Libre à vous d'avoir et d'exprimer cette opinion.
Moi, je suis plus républicaine, mais pas trop jacobine. Enfin, aujourd'hui
et à cette heure...
> -----------------------------------------------------------------
>> mais il reste encore fort à faire. Surtout dans les mentalités.
> ----
> Ah ! les mentalités, heureusement qu'il y a les mentalités !
> Au fait, c'est quoi les mentalités ? Les pauvres idées du peuple ?
Parfois, quand il attend tout de "Paris".
Mais plus souvent de fonctionnaires de l'État qui ont bien de la peine à ne
pas oublier l'article 72 du titre XII de la Constitution sur la libre
administration des collectivités territoriales.
a+, Dominique
Embrassons-nous Colbert ! Les frondeurs à la Bastille !
> -----------------------------------------------------------------
> > mais il reste encore fort à faire. Surtout dans les mentalités.
> ----
> Ah ! les mentalités, heureusement qu'il y a les mentalités !
> Au fait, c'est quoi les mentalités ? Les pauvres idées du peuple ?
C'est comme les démons : ils sont toujours vieux. Pas de jeunes démons.
Jamais.
Euh... ça vous ennuierait, Dominique, d'avoir un langage quelque peu moins
codé, pour les non-hexagonaux ? Merci ! :-)
> C'est comme les démons : ils sont toujours vieux. Pas de jeunes démons.
> Jamais.
Ah. Vous n'avez pas d'enfants.
--
M.
Le fédéralisme n'est pas le début, mais le résultat possible d'un État
non centralisé... Mais je ne me sens pas suffisamment équipée pour
mener ce débat. :-(
[...]
Peut-être n'est-ce que le jour où vous vivrez hors de France, si cela
vous arrivait, que vous comprendrez à quel point la France est
centralisée par rapport aux autres pays occidentaux démocratiques
et industrialisés.
>
>>Nombre de Français le
>>disent eux-mêmes, et je lisais encore ce matin, dans un article très
>>intéressant d'Antoine Compagnon intitulé « Où va le français ? »
>>(merci Bernard ;-) : « Dans un pays aussi centralisé que la France »

*Matériel fourni:*

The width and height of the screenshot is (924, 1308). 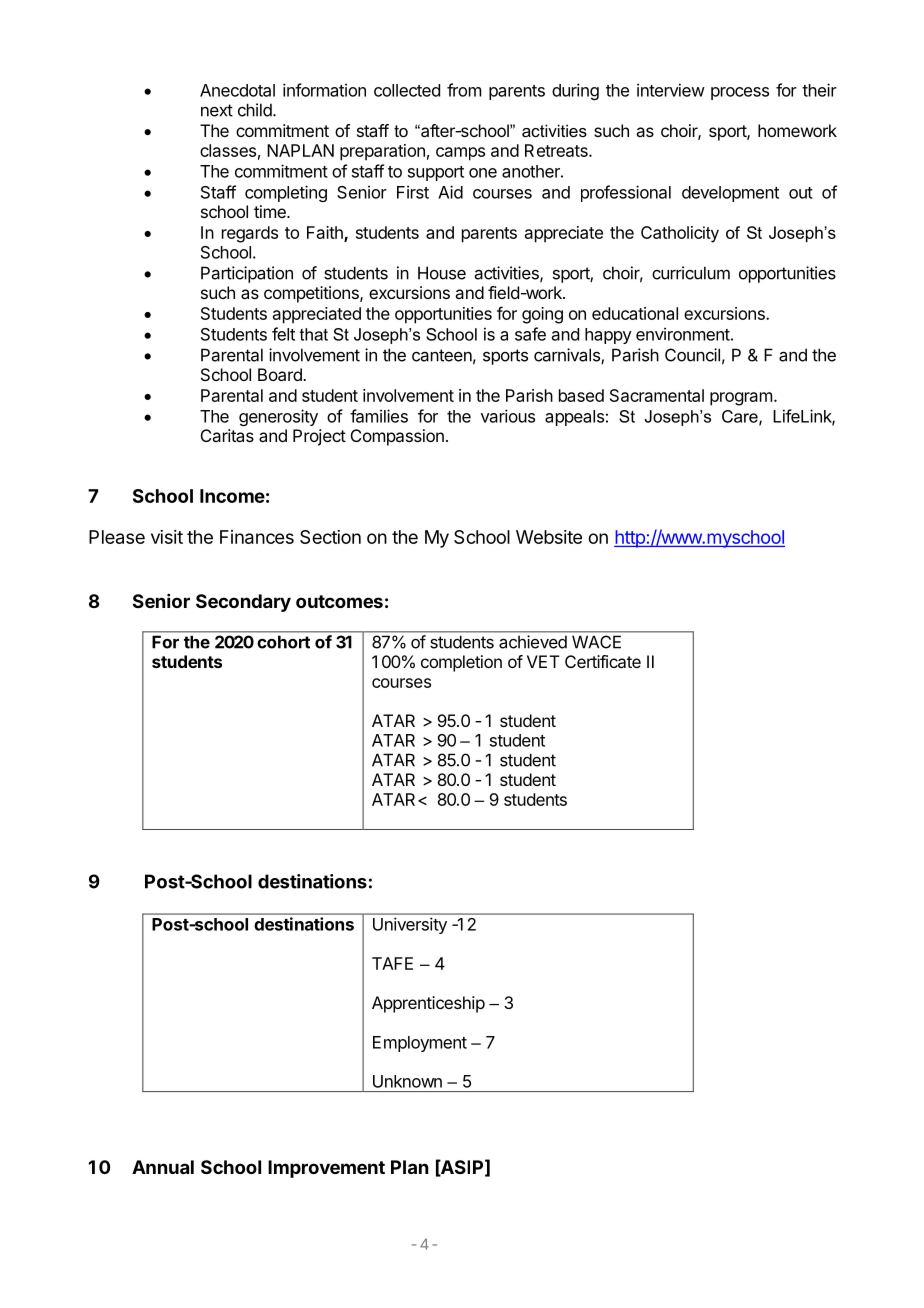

*Consigne A:*
Répondez à ces questions d'après la discussion :
(i) Quel article de la Constitution est cité, et dans quel titre se trouve-t-il ?
(ii) D'après la discussion, comment sont toujours les démons ?
(iii) Qui est l'auteur de l'article intitulé « Où va le français ? » ?
*Consigne B:*
Transcrivez tel quel le passage de la discussion situé entre « a+, Dominique » et « Merci ! :-) », ces deux limites comprises.

*Réponse rédigée A:*
(i) L'article 72, dans le titre XII.
(ii) Ils sont toujours vieux.
(iii) Antoine Compagnon.

*Réponse rédigée B:*
a+, Dominique
Embrassons-nous Colbert ! Les frondeurs à la Bastille !
> -----------------------------------------------------------------
> > mais il reste encore fort à faire. Surtout dans les mentalités.
> ----
> Ah ! les mentalités, heureusement qu'il y a les mentalités !
> Au fait, c'est quoi les mentalités ? Les pauvres idées du peuple ?
C'est comme les démons : ils sont toujours vieux. Pas de jeunes démons.
Jamais.
Euh... ça vous ennuierait, Dominique, d'avoir un langage quelque peu moins
codé, pour les non-hexagonaux ? Merci ! :-)